OSU (9-7, 1-3 Pac-12) is four games into its conference season. Had it defeated Cal on Saturday — a game 5,125 people attended — it’d be .500 in a conference that will probably send four or five teams to the NCAA Tournament.
Don’t believe in supporting a program that consistently underachieves? Understandable.
But at least wait until OSU has assured itself of a sub-.500 record before you use that as a reason to stop attending games.
“We love it when there’s a huge crowd,” said senior center Angus Brandt. “‘Fill Gill,’ try and get that going. I think (former OSU football player) James Dockery put something out on Twitter the other day about how when the crowd is loud we have a great winning percentage or something.”
Actually, Dockery’s tweet read: “@barosports Write a story how we have no culture in Gill anymore. Students please fill up the student section. There’s a correlation between crowd noise at home and wins.”
Dockery is right.
The culture has disappeared in the four years I’ve been here. Fewer students jump up and down when the Beavers are on defense. Students behind the basket and in the upper sections sit rather than stand. The chants are disjointed and few and far between.
One of the Beaver Dam’s oldest traditions — yelling, “Sucks!” after each opposing starter is introduced — is only carried out by about a quarter of students in attendance.
It’s sad, really.
“(Fans) have to know they’re important,” Nelson said. “I feel like there’s a disconnect between the basketball team and the fans. They just need to be more engaged.”
To help bridge that disconnect, I asked players what they’d like to see from their fans.
After all, the Ducks come to Gill for the Civil War on Sunday.
Wouldn’t that be a perfect time for Beaver Nation to realize its potential?
1. Dig up some dirt on opposing players
A few years ago, OSU’s Eric Moreland posted a picture on social media of Nelson sleeping in his underwear.

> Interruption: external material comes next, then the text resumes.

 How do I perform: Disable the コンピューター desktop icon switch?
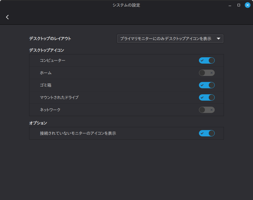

Somebody at the University of Washington distributed copies of said picture throughout the student section when the Beavers played in Seattle.
The Beaver Dam needs more of that kind of stuff, Nelson said.
“You can take some of the stuff they say, some of the pictures they put (on the Internet), you can blow them up, have everybody in the student section having it,” he said. “Like if you were on the court and somebody did some stuff like that to you, how would you feel?”
Of course, he added, don’t take it overboard — nothing racial, nothing that could hurt somebody — but do something.
“Have sheets that you can pass out to people so they can know a little dirt on the other team,” added sophomore guard Langston Morris-Walker. “Some soul-burners they can throw out just like (other crowds) throw out soul-burners on us.”
Nelson recalled a time when he saw a USC player give a student “the finger” during a game a few years ago.
“For him to get in his head, that’s what we need,” he said, smiling.
2. Students behind the basket: distract opponents during free throws
Prior to the Cal game, the @OSU_BeaverDam Twitter account tweeted: “BEAVER NATION! Tomorrow, for Gary Payton night… The first 50 students who sit in section E under the hoop will receive a FREE Dutch Bros! The students must be loud and crazy! ESPECIALLY DURING FREE THROWS!”
The students in that section were not loud and crazy. At least in my opinion.
While the students in the Beaver Dam — sections “J” through “F” — have done a good job of standing during games this season, last year’s Civil War (17 home games ago) was the last time I remember students standing behind the basket.
Nelson commented on how a lot of Pac-12 student sections are located behind the baskets, which can be advantageous to the home team when opponents are shooting free throws.
3. Just be loud
“Just have fun, that’s my biggest thing,” Nelson said. “I think a lot of people are holding back and not having fun. They’re part of the game, too. They can have an effect if they just go out there and scream loud.”
“Try to be the best sixth man we know we can be,” Morris-Walker added.
Said Brandt, “I’m looking forward to a big crowd (Sunday). We love our fans.”